Really sorry about your DP.

OP posts:
Squeegle · 16/02/2012 22:02

Thank you, it has been a long journey for me ( never mind him), but I have finally realised it is all within his power/ his determination- in other words not mine. I used to think if I talked about it enough, allowed him to talk/ read enough books about it I could help to " cure" him. I know recognise it's nothing really to do with me , it all comes from within. There is a good website called sober recovery with a forum section on it called friends and family. That helped me a lot. My dp isn't "cured" but he is much more aware of the dynamics at play (from his past, and also I am sure there is a genetic angle). AA has helped him enormously, but it had to be his decision to go there in the first place. As for me.... Well at least now I don't kid myself that if he promises not to drink he can keep that promise-it's not that simple. I am sure your dil will come to her conclusions- however it also sounds like you Dss needs to have very strong boundaries about what he will and won't accept. In my experience the frequency of the drinking binges will only increase unless she does something major to stop them .

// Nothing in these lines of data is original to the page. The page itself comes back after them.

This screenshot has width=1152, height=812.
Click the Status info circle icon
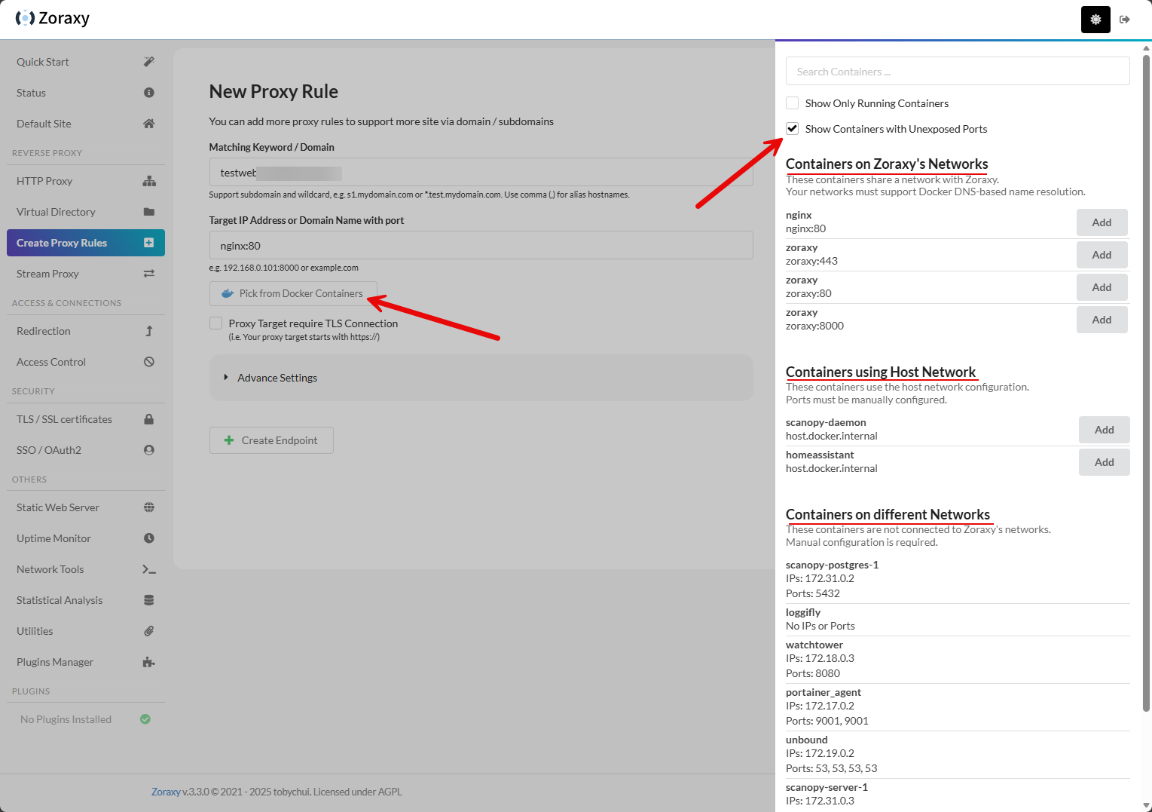point(148,93)
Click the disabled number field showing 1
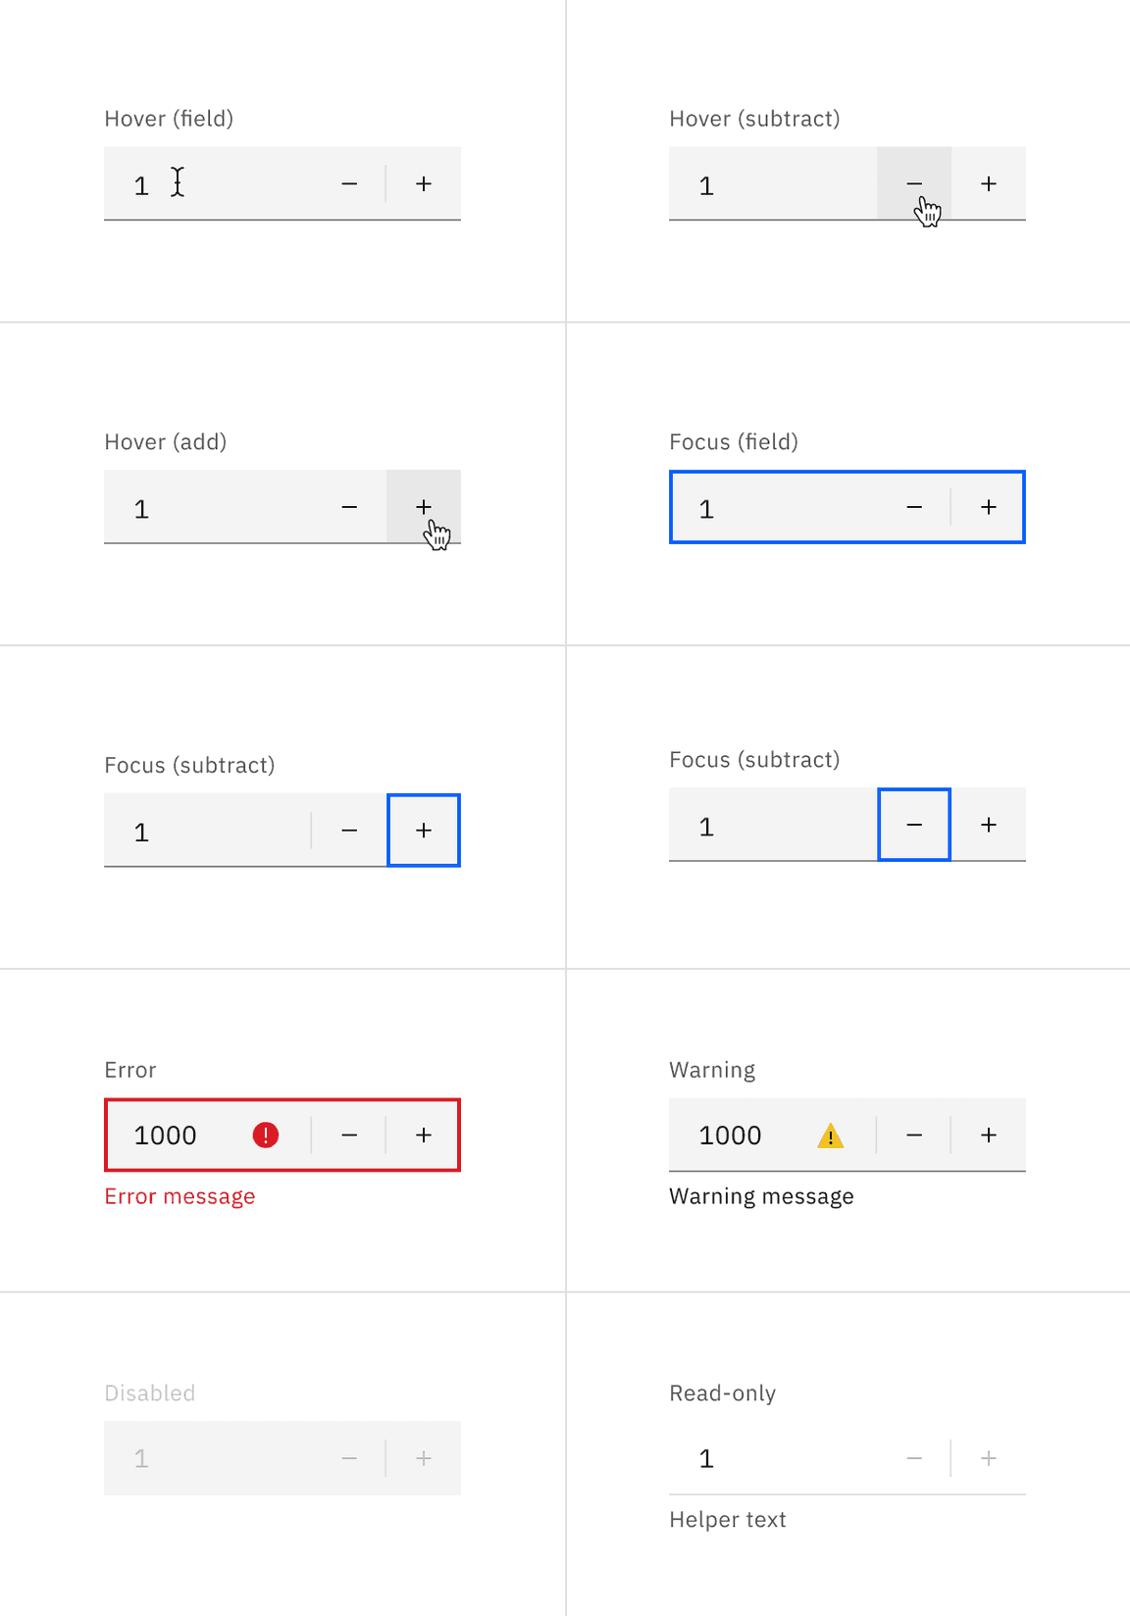 142,1458
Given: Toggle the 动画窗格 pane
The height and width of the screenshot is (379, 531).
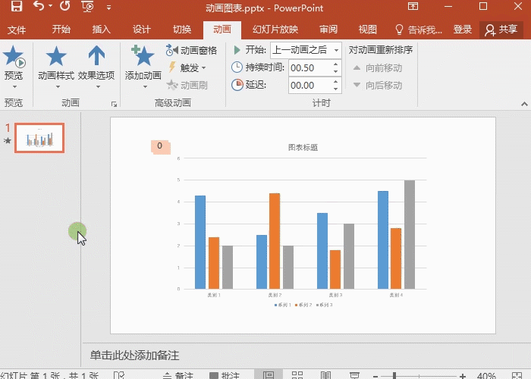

DaisyAndConfused · 16/02/2012 22:15

I will look at the website - thanks.

She has tried AA but (I don't know why) said it wasn't helpful. Maybe because she doesn't fit the stereotype of an alcoholic - she can go for months without drinking and then just drinks until she falls over.

DSS has told her he will leave if it continues, and she believes him. I hope it doesn't come to that because it would f**k up both of their lives!

OP posts:
Squeegle · 16/02/2012 22:29

From what I understand one of the hardest things for people is to define themselves as an alcoholic. Nobody feels they fit into the cliched , stereotypical "need a drink before I can get up" picture of an alcoholic. For what it's worth my DP is a binge drinker too. He would often not drink for weeks, but if he had a drink it seemed impossible to stop, and he would drink until legless. It's not about how often, but how in control you are. He also resisted AA for a long time, he truly felt it wasn't for him- in fact he only went as a last resort. I think that's often the case.

In your shoes I would counsel your DSS to be very firm about those boundaries. It would be so much worse if she carried on, and then they had children. There are a lot of people who do have success in beating this, usually by permanent avoidance of alcohol, so there's no reason for her to feel that she will never be clean- it's in her power. I hope all goes well, she is lucky she has people who care so much for her.

DaisyAndConfused · 16/02/2012 22:37

Thanks Squeegle, I can't find it in my heart to judge her - as you've said it's partly a factor of her childhood and genetics as well. I've probably had periods in my life when I drank too much so sometimes I feed 'There but for the grace of God...'

DSS is better at the tough love than I am, but then he's been hurt much more by it than me. They both covered it up from us for a long time and she still won't really talk about it to anyone but him and her counsellor.